The task = Reproduce the records below word for word, from the line containing "You are a computer-use" through the end of the records, including both ends. Leave the pictures out of your answer.

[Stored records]
"""

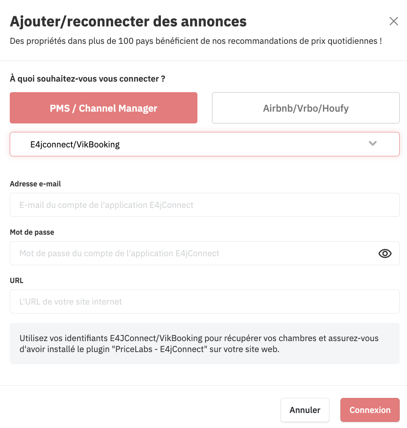Close the Ajouter/reconnecter des annonces dialog
Image resolution: width=407 pixels, height=428 pixels.
click(394, 21)
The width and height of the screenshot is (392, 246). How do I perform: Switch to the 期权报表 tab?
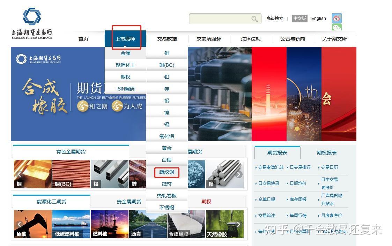326,153
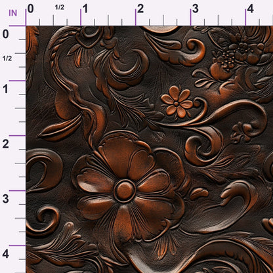Click the 3 on the horizontal ruler
273x273 pixels.
point(196,9)
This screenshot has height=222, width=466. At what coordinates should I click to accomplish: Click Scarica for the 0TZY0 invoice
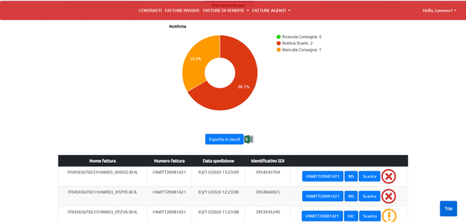[370, 196]
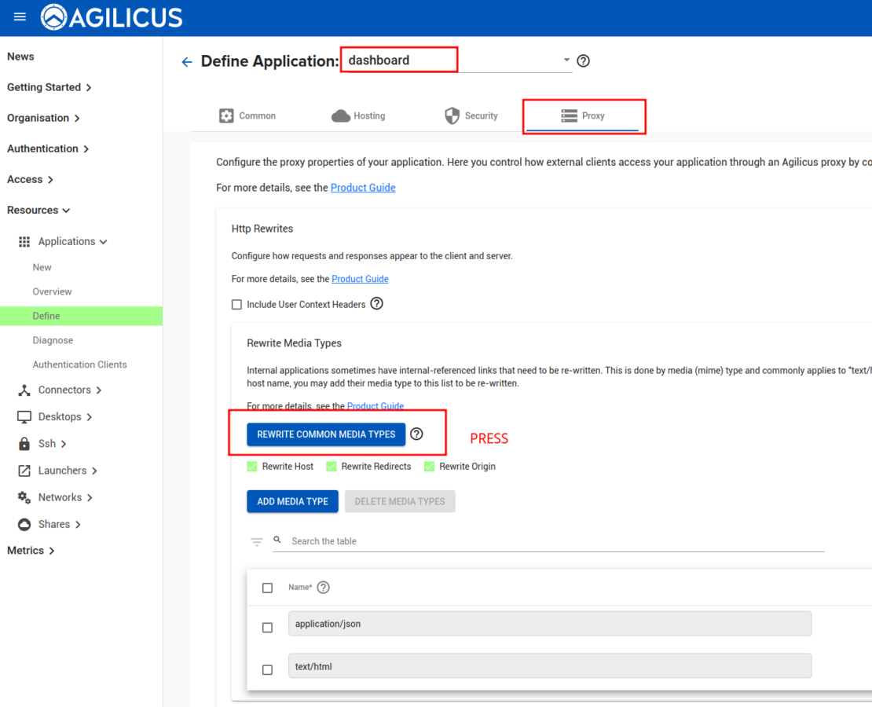872x707 pixels.
Task: Switch to the Hosting tab
Action: point(358,115)
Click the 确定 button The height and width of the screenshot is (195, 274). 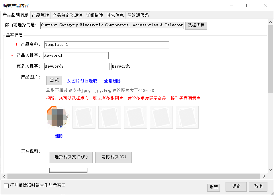click(x=236, y=187)
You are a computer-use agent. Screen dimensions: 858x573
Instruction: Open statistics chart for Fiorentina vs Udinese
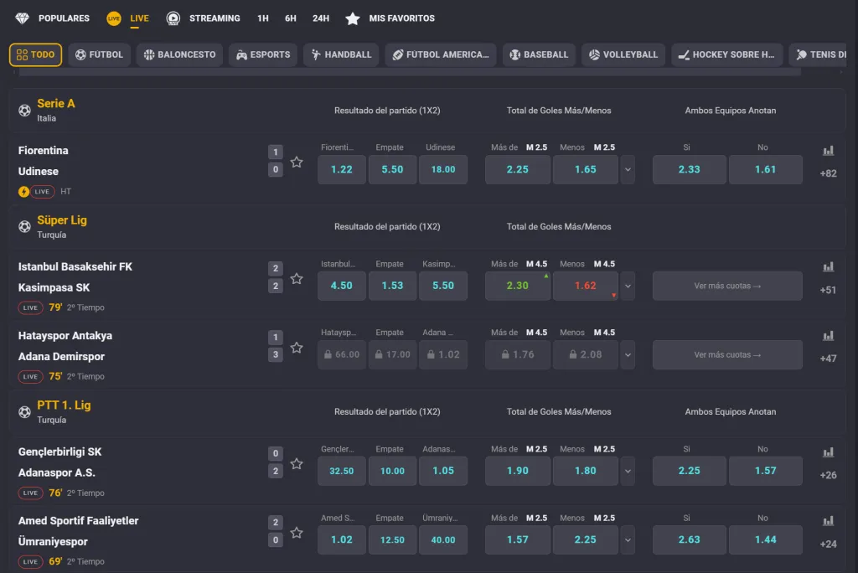(828, 151)
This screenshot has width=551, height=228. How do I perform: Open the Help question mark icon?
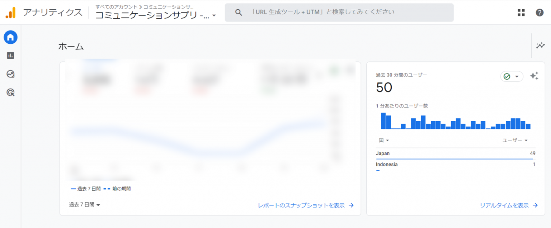(x=540, y=13)
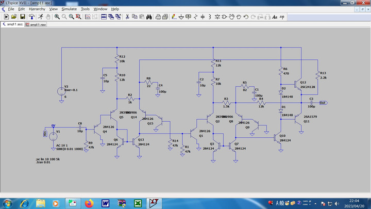371x209 pixels.
Task: Open the Hierarchy menu
Action: (37, 9)
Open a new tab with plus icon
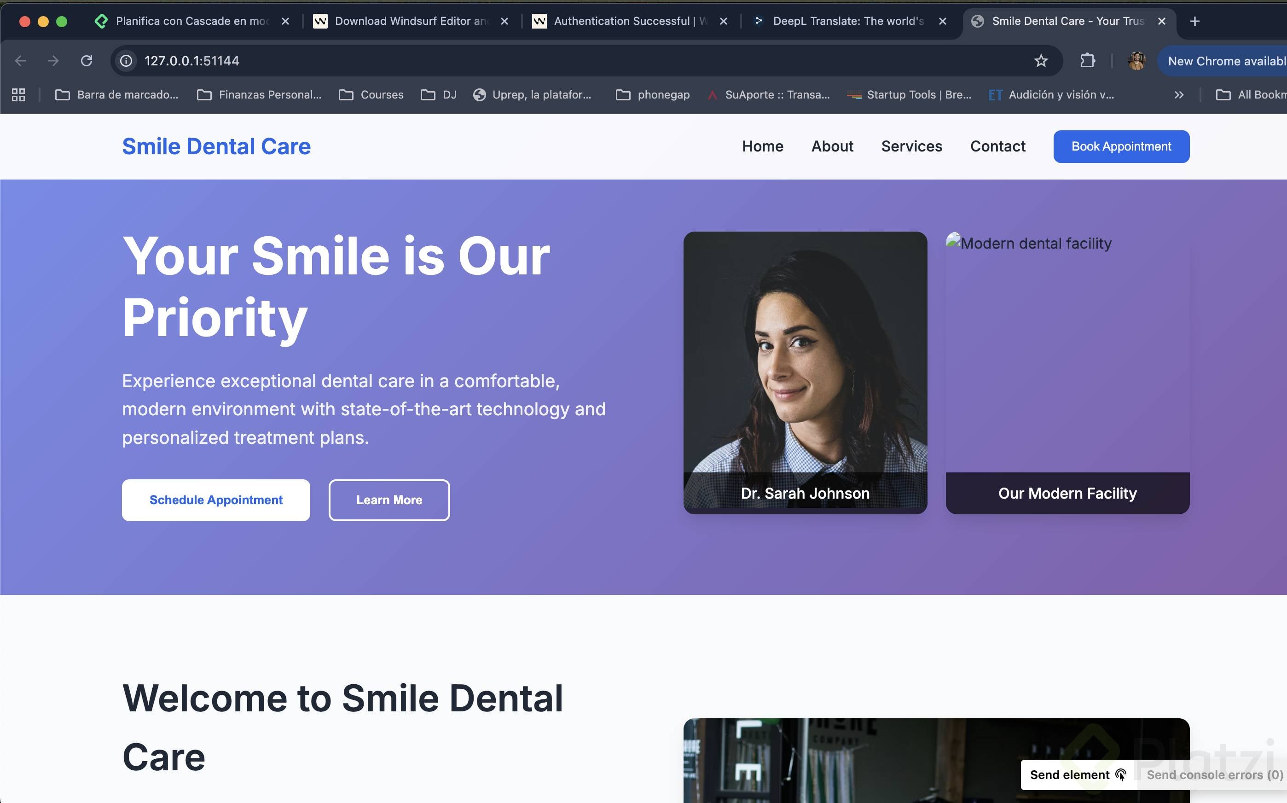This screenshot has width=1287, height=803. click(x=1195, y=21)
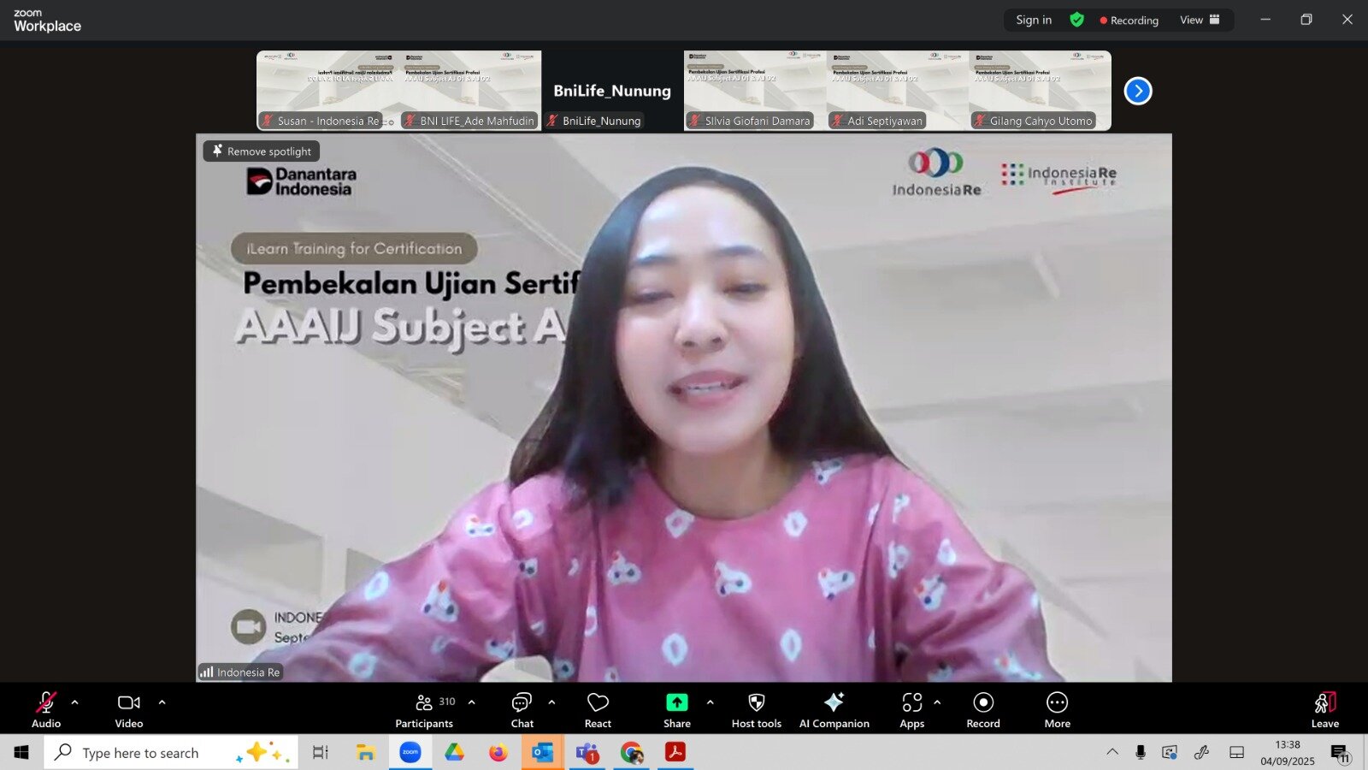Click the green Share screen icon
Viewport: 1368px width, 770px height.
pyautogui.click(x=676, y=702)
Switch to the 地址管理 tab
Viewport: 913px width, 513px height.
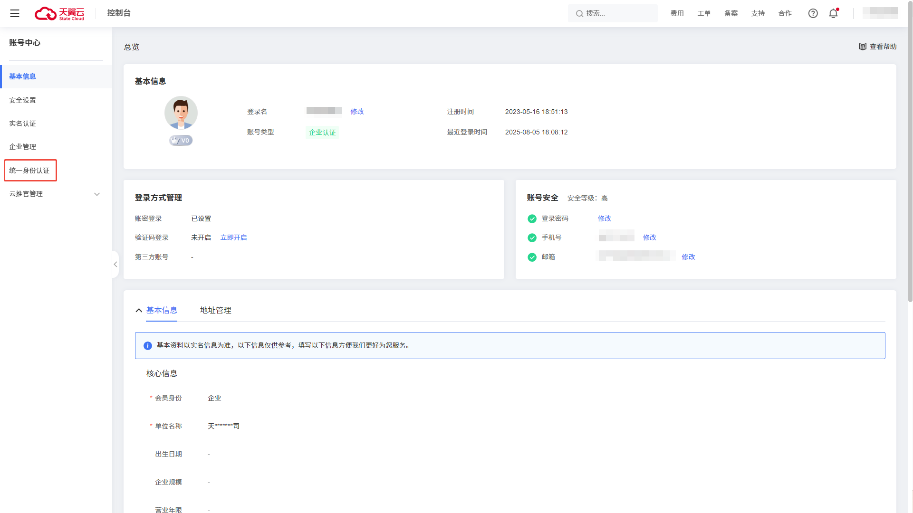(x=215, y=310)
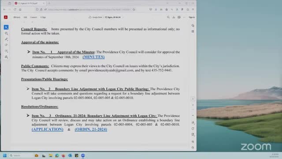Viewport: 282px width, 159px height.
Task: Open the All tools menu
Action: [x=17, y=17]
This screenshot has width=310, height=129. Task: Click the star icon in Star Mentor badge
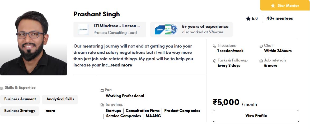coord(273,6)
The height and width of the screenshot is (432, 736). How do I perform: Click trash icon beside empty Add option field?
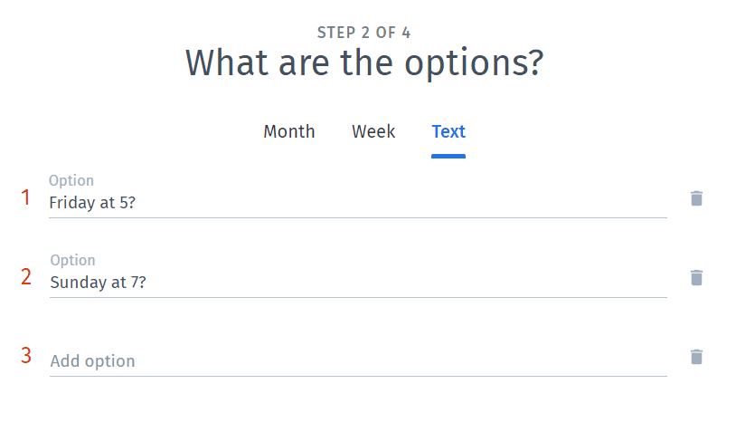click(696, 357)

"""

Complete response =
You are a computer-use agent. Screen dimensions: 858x573
Instruction: Open statistics chart for Fiorentina vs Udinese
(828, 151)
This screenshot has width=551, height=228. How do I perform: Open the Help question mark icon?
(x=540, y=13)
371x209 pixels.
Task: Open the Hierarchy menu
Action: (37, 9)
Open a new tab with plus icon
This screenshot has width=1287, height=803. click(x=1195, y=21)
Click the green Share screen icon
Viewport: 1368px width, 770px height.
pyautogui.click(x=676, y=702)
Switch to the 地址管理 tab
Viewport: 913px width, 513px height.
(x=215, y=310)
Viewport: 282px width, 159px height.
Task: Open the All tools menu
Action: [x=17, y=17]
This screenshot has width=310, height=129. Task: Click the star icon in Star Mentor badge
coord(273,6)
The height and width of the screenshot is (432, 736). How do I perform: Click trash icon beside empty Add option field?
click(696, 357)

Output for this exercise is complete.